Poi un innaturale vento iniziò a soffiare all’interno della stazione e capì che ormai era troppo tardi quando un fulmine scaturì dal soffitto in ferro della stazione e s’infranse al suolo, provocando un buco nel pavimento.
La gente iniziò ad urlare e scappare in tutte le direzioni quando un secondo lampo, seguito da un terzo e poi da molti altri annunciarono l’inizio di una violenta tempesta all’interno della stazione.
Ormai la rabbia aveva preso il sopravvento e i suoi poteri si erano liberati
La volontà di Charlotte era stata relegata in un angolo della sua mente, ora era la Dea  a comandare.
Come durante un terremoto l’edificio tremò e il pavimenti si spaccò. Da esso uscirono centinaia di radici che afferrarono le persone terrorizzate e le immobilizzarono mentre dei fulmini li colpivano senza sosta.
Il vento continuava a crescere d’intensità sradicando panchine e lampioni che iniziarono a vorticare pericolosamente.
Un poliziotto corse verso Charlotte e cercò di afferrarle il braccio ma prima che le sue dita potessero anche solo sfiorarla si girò di scatto e con forza sovrumana lo afferrò per il collo e lo sollevo da terra soffocandolo.
Quando l’uomo mise di scalciare Charlotte lasciò la presa e questi cadde a terra con un tonfo, ormai senza vita.
Vide un bambino che piangeva, nel centro della stazione, accovacciato e chiamava la mamma.
Anche l’ultima parte della sua umanità era stata sovrastata dalla rabbia della Dea, poiché a quella vista sentì solo crescere la voglia di distruggere.
Iniziò ad avvicinarsi lentamente al bambino ma prima che potesse raggiungerlo Charlotte venne bruscamente richiamata nel suo corpo, la Dea scomparsa nel nulla.
Il vento e la tempesta cessarono immediatamente e le radici si ritirarono nel terreno.
Charlotte cadde in ginocchio, grata di riavere il comando sul suo corpo e sollevata dalla scomparsa di quella furiosa ospite.
Provò ad alzarsi ma sentì una fitta lancinante al fianco e quando vi portò la mano senti un liquido vischioso e caldo bagnale l’abito.
Piano, poiché il dolore iniziava a farsi sentire, si girò e lo vide dietro di lei, con il pugnale sacro in man sporco di sangue e il volto rigato di lacrime.
Probabilmente fu quella la cosa che la sconvolse di più.
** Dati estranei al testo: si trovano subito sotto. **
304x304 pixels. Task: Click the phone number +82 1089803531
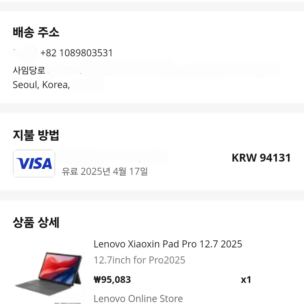77,53
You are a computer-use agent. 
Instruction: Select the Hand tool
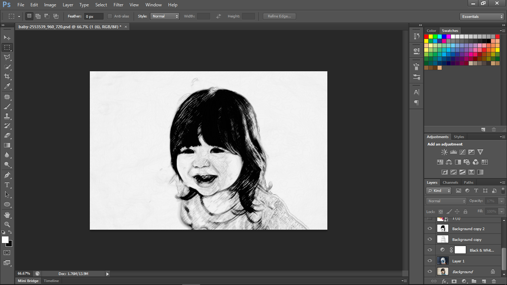[x=7, y=215]
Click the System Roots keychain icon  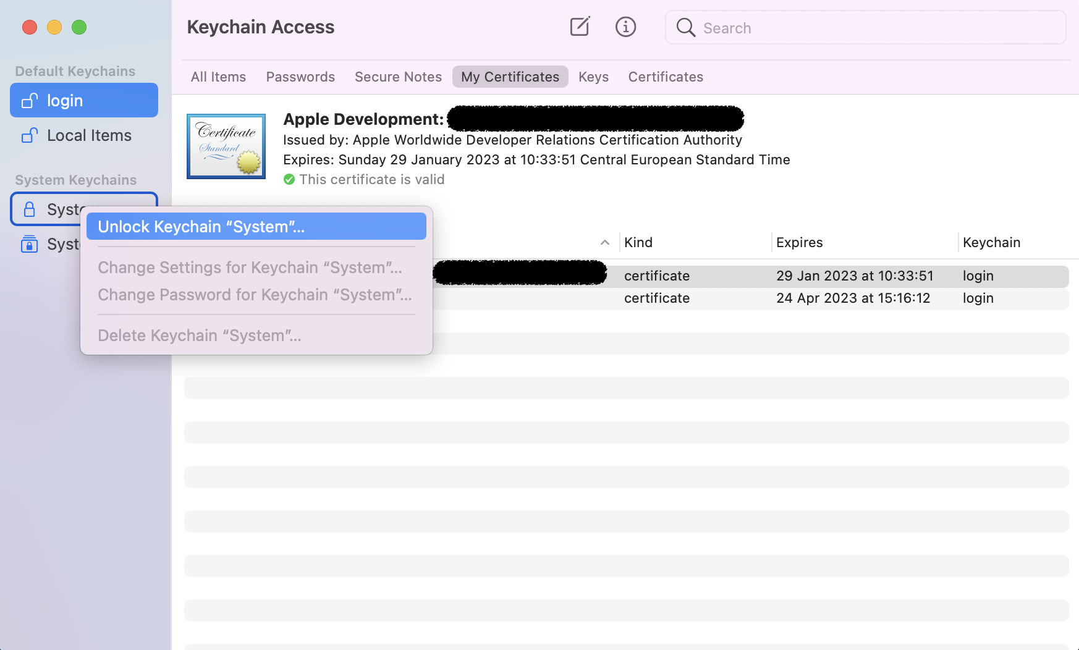click(30, 244)
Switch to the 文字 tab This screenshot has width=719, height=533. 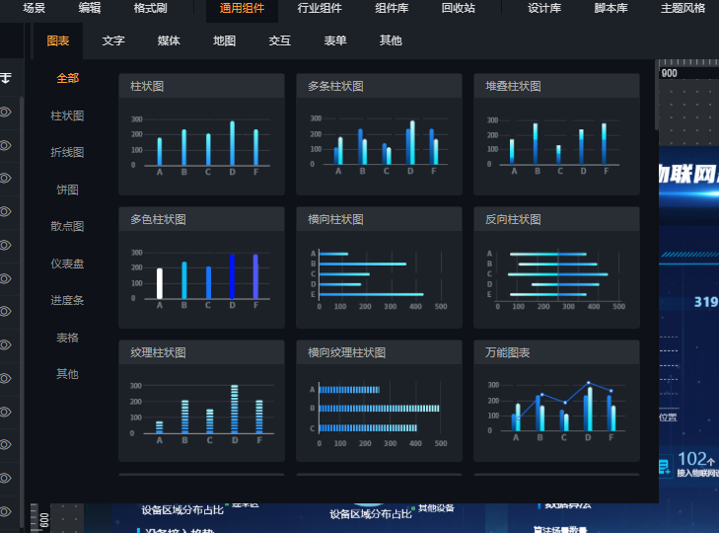pyautogui.click(x=113, y=41)

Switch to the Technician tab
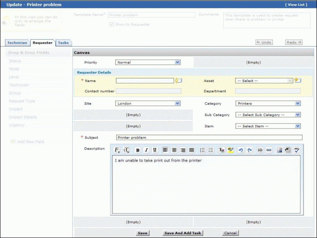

Non che l’avesse pugnalata, no.
Anche lei avrebbe fatto lo stesso in una situazione come quella, visto che era l’unico modo di placare gli Dei.
Però non riusciva a capire quelle lacrime.
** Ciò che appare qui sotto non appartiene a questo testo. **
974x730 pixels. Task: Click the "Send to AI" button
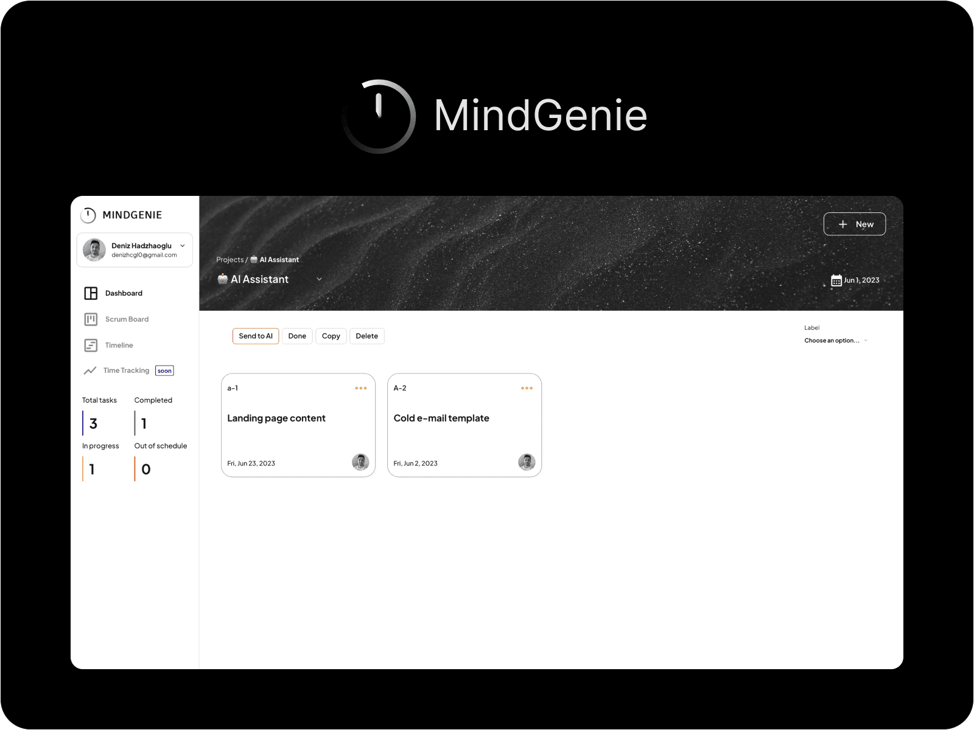point(255,336)
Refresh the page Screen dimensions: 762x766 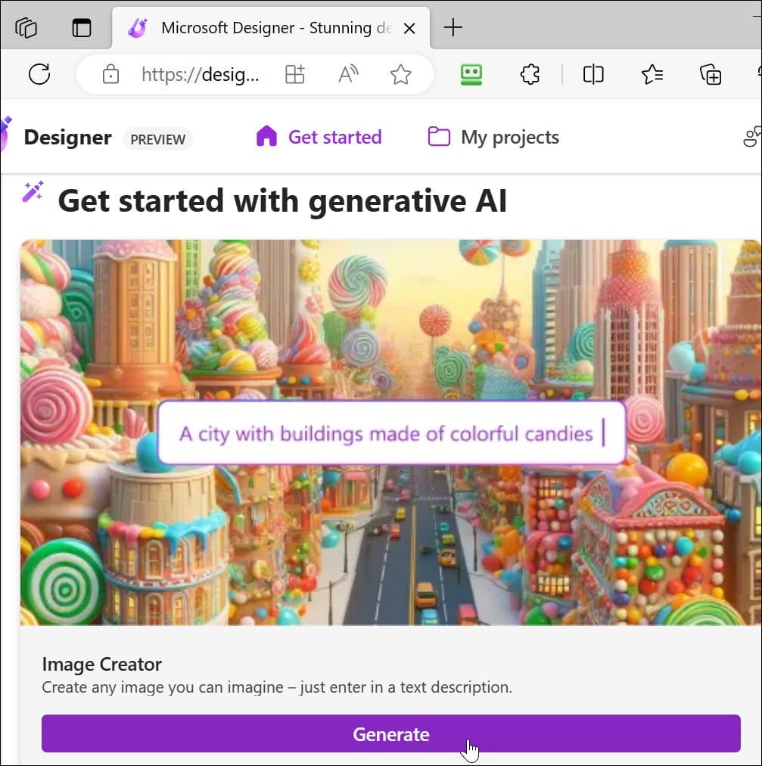coord(39,74)
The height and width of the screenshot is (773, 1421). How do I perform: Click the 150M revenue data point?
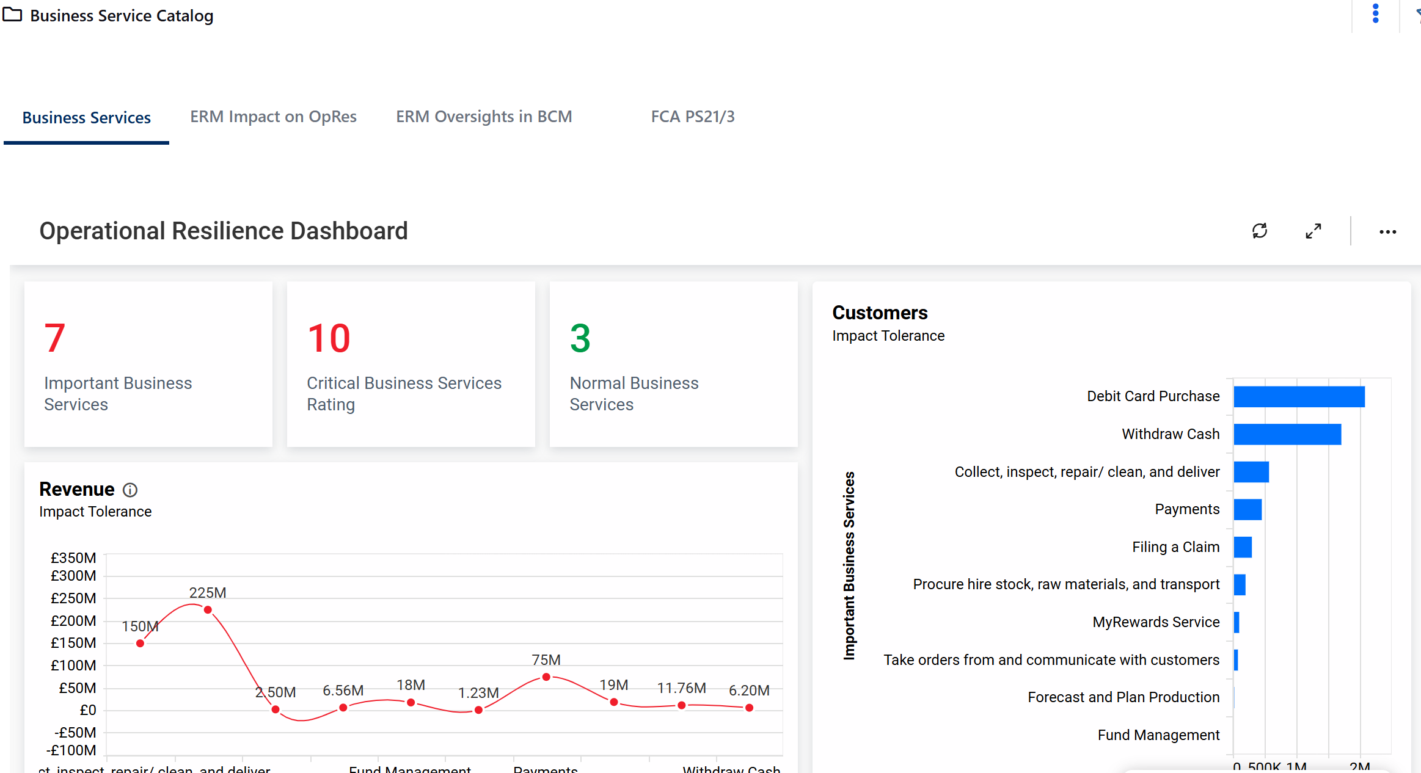(141, 643)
Non avrebbe dovuto avere problemi a pugnalarla, dopotutto la odiava e disprezzava.
“perché piangi, perché ? “ avrebbe voluto chiedergli. Ma le forze l’abbandonarono  una volta e si accasciò a terra esanime.
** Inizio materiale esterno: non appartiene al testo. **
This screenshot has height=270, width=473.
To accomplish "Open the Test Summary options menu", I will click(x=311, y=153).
John le si accovaccio accanto e con estrema delicatezza le tirò su la testa e se la poggiò sul petto.
Guardò John con intensità, continuando a chiedersi il perché di quelle lacrime, ma quando il loro occhi si incontrarono potè solo sorridere.
In quegli occhi non vide ne odio ne nessun sentimento affine e sentì svanire anche  l’ultimo briciolo di rabbia.
Lei amava alla follia quegli occhi e avrebbe continuato per l’eternità, nonostante quello che le aveva detto e quello che avrebbe potuto dirle in futuro.
Riprovò a parlare a fu interrotta da una nuova fitta di dolore, più intensa della precedente.
Vide il volto di John contrarsi sconvolto, poi posò lo sguardo sul proprio petto e vi vide conficcato all’altezza del cuore il coltello sacro. Guardo il coltello e la mano che lo teneva, poi spostò ancora lo sguardo su John, il viso rigato da nuove lacrime
Sentì il corpo farsi pesante e capì subito cosa sarebbe accaduto di li a breve, ma voleva dire ancora una cosa a John.
Ma quando finalmente parlò tutto ciò che uscì dalla sua bocca fu un fiotto di sangue.
John la strinse più forte e Charlotte accorge dosi di non sentire più dolore, ma solo freddo utilizzò le sue ultime forze per alzare il braccio e posare la mano sulla guancia di John.
Gli sorrise un ultima volta poi le forze l’abbandonarono definitivamente.
Lo sguardo le si annebbiò, le palpebre si chiusero e la mano scivolò via dal volto di John.
L’ultima cosa che sentì fu < Scusami tanto Lottie >.
Sorrise, o almeno credette di farlo, all’uso di quel nomignolo, poi l’oscurità l’avvolse.